* [EXERCISE GOAL]: Copy out the stretch of the listing from the line containing "Image resolution: width=1844" through the line containing "(x=888, y=854)", character for character. Include nothing outside that stretch.

Excerpt from a dataset:
= = = =
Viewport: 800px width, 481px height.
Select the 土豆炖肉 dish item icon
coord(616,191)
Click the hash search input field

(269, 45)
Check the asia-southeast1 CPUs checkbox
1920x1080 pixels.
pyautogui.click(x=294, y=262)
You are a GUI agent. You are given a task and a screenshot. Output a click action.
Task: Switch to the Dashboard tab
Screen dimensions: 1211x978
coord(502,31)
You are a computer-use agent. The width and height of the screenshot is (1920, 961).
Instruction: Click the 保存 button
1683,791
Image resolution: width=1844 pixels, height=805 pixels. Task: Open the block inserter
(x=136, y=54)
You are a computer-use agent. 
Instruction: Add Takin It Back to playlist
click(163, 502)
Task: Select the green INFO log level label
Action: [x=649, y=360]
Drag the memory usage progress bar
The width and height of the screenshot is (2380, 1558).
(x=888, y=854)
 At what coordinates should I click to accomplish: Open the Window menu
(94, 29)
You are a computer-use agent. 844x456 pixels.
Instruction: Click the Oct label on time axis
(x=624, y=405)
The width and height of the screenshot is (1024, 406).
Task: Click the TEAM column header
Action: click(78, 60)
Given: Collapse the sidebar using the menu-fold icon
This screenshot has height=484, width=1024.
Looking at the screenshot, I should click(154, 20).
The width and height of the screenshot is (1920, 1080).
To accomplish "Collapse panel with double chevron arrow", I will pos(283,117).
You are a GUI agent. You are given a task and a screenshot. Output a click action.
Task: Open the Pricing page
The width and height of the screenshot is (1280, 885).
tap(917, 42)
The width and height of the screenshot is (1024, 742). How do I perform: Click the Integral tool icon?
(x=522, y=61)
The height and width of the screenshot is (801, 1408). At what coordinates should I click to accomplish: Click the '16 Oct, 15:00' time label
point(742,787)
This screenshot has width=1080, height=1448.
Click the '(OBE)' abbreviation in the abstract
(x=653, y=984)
= = = =
* [RESULT FOR THIS TASK]:
Image resolution: width=1844 pixels, height=805 pixels. Task: Open the block inserter
(x=136, y=54)
You are a computer-use agent. 
Instruction: Add Takin It Back to playlist
click(163, 502)
Task: Select the green INFO log level label
Action: [x=649, y=360]
Drag the memory usage progress bar
The width and height of the screenshot is (2380, 1558).
(x=888, y=854)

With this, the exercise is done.